Health Policy, vol. 56, 2001, p. 171-204
With respect to healthcare financing, there is frequently a confusion between policy tools and policy objectives. For example, many of the reforms involving health insurance have focused on establishing or refining, insurance schemes, without reference to the effects of these on the efficiency and equity of the broader system. Paper provides an alternative approach based on two principles: 1) reforms should be oriented to specific policy objectives; and 2) reform should take into account the organisation of the existing healthcare system. Begins by presenting a conceptual framework aimed at helping countries identify a co-ordinated set of policies to enhance the insurance function of their health care systems. Next incorporates lessons from country experience into a review of the various elements of the framework. Concludes with a review of selected key policy issues.
Health Policy, vol. 56, 2001, p. 127-147
German health policy aims to ensure the efficient provision of good quality care through the introduction of more competition into the health sector. However, in the public mind, a conflict is perceived between the goals of efficiency and quality when competition is introduced. Article analyses the strategy chosen to ensure high quality care and demonstrates that implementing competition does not necessarily lead to a "victory" of efficiency over quality. Finally, proposes a strategy to assure high quality in healthcare which combines regulatory and competitive elements.
Health Service Journal, vol. 111, May 10th 2001, p. 24-25
Expectations of significant numbers of patients crossing borders within the EU for treatment have not materialised, in spite of the establishment of projects in border regions designed to increase the number of patients going outside their own country for treatment. Doctors' reluctance to refer patients outside their own country may be a factor in this. However, there are still legal and administrative uncertainties about reimbursement for care in another country.
Health Policy, vol. 56, 2001, p. 85-98
In Poland the role of the central government as a provider of healthcare has been in decline since 1989. Compulsory general health insurance was introduced in 1999, and local governments became owners of many public hospitals and clinics. A parallel private healthcare system has also been developing over many years for those able to pay.
J. S. Benson
Social Science and Medicine, vol. 52, 2001, p. 1903-1915
In the late 1980s many developing countries were forced to adopt structural adjustment policies as a condition of securing loans from the International Monetary Fund (IMF) and the World Bank. One of the World Bank's recommended policies was to change the mix of private and public healthcare facilities.

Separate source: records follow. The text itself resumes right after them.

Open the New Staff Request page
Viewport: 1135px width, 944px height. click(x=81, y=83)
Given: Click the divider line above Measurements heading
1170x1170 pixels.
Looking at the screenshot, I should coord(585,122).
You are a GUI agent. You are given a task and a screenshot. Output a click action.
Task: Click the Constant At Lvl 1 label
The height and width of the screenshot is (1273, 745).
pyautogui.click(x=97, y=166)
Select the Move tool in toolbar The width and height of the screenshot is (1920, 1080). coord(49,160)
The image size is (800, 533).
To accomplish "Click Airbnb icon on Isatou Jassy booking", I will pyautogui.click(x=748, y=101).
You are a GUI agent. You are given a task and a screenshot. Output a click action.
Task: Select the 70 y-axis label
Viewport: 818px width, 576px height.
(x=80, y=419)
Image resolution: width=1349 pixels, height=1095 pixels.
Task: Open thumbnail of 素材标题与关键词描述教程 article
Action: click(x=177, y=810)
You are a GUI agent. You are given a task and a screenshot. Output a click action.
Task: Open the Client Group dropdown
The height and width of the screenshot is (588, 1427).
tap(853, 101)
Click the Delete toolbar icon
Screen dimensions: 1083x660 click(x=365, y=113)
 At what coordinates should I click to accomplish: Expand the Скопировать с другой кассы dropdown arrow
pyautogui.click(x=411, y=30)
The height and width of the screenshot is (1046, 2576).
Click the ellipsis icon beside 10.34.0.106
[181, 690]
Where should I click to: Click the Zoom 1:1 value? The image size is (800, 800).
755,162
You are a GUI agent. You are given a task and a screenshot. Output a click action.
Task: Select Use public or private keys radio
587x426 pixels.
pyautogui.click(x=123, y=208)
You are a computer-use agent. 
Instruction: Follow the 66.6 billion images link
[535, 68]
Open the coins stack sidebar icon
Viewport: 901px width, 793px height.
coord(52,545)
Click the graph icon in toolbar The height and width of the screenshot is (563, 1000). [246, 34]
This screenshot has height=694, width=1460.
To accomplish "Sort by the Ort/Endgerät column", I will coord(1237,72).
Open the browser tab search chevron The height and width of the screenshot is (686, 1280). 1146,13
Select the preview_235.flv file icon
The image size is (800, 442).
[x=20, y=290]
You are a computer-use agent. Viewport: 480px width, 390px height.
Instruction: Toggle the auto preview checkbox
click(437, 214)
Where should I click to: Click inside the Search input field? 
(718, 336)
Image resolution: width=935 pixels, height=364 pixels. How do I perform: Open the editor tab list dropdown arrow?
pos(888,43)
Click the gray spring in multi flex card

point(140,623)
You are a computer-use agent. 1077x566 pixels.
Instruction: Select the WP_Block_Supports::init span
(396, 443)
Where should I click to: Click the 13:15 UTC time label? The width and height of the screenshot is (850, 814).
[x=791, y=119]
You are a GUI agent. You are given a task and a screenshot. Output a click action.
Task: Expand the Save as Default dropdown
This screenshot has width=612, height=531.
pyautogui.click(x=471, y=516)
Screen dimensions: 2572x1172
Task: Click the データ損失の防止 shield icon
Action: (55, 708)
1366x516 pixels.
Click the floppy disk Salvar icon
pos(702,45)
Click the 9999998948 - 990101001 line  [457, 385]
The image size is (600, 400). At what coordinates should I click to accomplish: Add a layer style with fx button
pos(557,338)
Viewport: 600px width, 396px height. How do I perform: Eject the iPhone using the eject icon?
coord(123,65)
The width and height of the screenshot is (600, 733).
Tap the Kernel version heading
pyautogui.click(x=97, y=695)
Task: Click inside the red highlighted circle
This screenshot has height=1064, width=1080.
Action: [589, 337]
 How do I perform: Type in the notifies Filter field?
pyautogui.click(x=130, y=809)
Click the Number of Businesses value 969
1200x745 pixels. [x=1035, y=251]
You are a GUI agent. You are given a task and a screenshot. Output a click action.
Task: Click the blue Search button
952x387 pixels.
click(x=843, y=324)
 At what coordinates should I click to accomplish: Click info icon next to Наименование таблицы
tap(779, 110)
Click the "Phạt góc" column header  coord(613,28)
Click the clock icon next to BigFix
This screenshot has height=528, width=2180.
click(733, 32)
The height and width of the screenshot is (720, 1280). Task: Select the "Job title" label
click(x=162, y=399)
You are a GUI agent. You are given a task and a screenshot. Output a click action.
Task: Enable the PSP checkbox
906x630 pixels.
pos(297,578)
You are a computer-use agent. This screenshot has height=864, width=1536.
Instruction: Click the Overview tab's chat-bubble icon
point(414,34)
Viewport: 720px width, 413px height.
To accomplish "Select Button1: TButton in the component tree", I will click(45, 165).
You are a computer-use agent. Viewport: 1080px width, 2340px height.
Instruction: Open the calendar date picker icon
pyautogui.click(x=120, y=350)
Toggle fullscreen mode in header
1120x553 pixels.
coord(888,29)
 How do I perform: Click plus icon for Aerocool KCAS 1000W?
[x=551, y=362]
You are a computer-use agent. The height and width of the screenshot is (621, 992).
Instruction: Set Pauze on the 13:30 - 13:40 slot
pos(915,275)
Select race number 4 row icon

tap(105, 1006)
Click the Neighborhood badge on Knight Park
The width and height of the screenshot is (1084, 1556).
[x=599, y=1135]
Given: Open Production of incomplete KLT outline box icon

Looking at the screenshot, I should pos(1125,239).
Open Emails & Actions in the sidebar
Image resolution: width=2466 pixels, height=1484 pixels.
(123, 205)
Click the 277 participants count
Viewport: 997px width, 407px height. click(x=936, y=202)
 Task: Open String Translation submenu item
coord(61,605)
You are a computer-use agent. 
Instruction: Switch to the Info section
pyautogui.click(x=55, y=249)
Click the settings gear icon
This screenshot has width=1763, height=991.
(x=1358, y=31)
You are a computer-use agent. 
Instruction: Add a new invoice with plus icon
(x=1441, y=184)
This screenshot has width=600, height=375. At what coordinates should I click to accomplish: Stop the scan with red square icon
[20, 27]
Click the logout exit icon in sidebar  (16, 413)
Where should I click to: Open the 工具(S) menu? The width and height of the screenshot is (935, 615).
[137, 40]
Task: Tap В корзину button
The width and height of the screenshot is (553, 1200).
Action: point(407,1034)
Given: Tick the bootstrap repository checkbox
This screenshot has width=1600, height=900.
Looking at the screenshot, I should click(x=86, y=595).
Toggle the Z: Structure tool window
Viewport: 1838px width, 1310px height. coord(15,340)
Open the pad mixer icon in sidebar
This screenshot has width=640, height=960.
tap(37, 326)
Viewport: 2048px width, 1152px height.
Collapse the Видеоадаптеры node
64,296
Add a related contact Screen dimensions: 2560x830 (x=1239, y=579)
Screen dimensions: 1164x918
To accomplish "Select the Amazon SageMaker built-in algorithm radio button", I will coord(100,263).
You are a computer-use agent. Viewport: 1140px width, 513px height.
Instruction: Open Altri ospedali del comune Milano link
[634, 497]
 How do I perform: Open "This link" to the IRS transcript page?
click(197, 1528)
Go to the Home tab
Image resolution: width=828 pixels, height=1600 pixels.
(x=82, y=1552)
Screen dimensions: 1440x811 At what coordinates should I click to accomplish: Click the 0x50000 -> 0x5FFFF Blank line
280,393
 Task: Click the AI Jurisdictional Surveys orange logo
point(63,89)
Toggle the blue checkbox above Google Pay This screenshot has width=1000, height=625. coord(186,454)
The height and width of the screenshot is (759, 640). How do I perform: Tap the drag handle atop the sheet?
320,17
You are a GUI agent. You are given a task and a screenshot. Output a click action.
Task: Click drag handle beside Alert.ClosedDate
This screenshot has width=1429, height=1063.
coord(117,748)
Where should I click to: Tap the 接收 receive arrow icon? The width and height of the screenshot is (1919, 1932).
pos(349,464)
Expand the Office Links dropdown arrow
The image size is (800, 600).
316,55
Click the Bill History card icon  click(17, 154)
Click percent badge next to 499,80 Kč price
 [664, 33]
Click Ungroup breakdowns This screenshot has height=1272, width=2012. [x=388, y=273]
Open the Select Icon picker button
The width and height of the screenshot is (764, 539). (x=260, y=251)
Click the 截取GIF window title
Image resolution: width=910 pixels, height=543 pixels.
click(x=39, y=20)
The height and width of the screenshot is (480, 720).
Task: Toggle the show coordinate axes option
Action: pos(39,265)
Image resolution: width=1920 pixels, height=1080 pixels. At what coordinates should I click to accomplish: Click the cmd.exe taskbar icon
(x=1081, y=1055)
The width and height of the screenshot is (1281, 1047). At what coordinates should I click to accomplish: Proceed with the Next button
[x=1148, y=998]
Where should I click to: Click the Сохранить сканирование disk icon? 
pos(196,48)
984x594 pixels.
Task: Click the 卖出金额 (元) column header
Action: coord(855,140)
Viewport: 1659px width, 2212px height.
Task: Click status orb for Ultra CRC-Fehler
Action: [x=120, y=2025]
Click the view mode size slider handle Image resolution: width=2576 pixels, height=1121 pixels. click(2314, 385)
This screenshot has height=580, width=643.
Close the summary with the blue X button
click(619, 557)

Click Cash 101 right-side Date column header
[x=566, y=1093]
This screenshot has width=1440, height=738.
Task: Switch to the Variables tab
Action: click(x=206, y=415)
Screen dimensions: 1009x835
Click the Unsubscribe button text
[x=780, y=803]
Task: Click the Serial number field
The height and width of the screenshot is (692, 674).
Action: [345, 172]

Study, based on fieldwork done in 1993, examined the impact of the policy on healthcare accessibility in two Northern Tanzanian districts, one urban and one rural. Accessibility was measured in terms of equality and equity of coverage. Found that the strategic placement of government clinics opened 1985-1993 did much more to improve coverage than the haphazard location of the new private clinics. Equity was not improved as very few clinics were placed in deprived areas.
L. Liu et al
Social Science and Medicine, vol. 52, 2001, p. 1793-1804
In Saskatchewan, 52 shall rural hospitals with less than eight beds stopped receiving funding for acute care services in 1993. Since then, concerns have been raised about the impact of the changes on rural residents' access to care, their health status, and the viability of rural communities. Study showed that hospital closures did not in fact adversely affect rural residents' health status or their access to impatient hospital services. Good rural health care does not depend on the presence of a very small hospital that cannot provide genuine acute care. It requires creative approaches to the provision of primary care, good emergency services and good communication with the public on the intent and outcomes of change.
Financial Times, May 1st 2001, p. 10
Reports that one of Japan's largest state-organised health insurance schemes is expected to post a Y400bn deficit next year and Y1, 300bn deficit in 2002. This is due to rising claims from an ageing population and the high cost of healthcare. It means that the government will have to either find several trillion yen to plug the hole or implement rapid reforms to the healthcare insurance system.
W. Yip and P. Berman
Health Economics, vol. 10, 2001, p. 207-220
In Egypt, the School Health Insurance Programme (SHIP) is a government subsidised health insurance system that targets school children. Using the Egyptian Household Health Utilization and Expenditure Survey 1995, authors found that SHIP significantly improved access to healthcare by increasing visit rates and reducing financial burden of use (out-of-pocket expenditures). However, by targeting the children through school enrolment, the SHIP increased the differentials in the average level of access between school-going children and those not attending school (overall equity). Results also suggest that original calculations may underestimate SHIP financial outlays, thereby threatening the long term sustainability of the programme.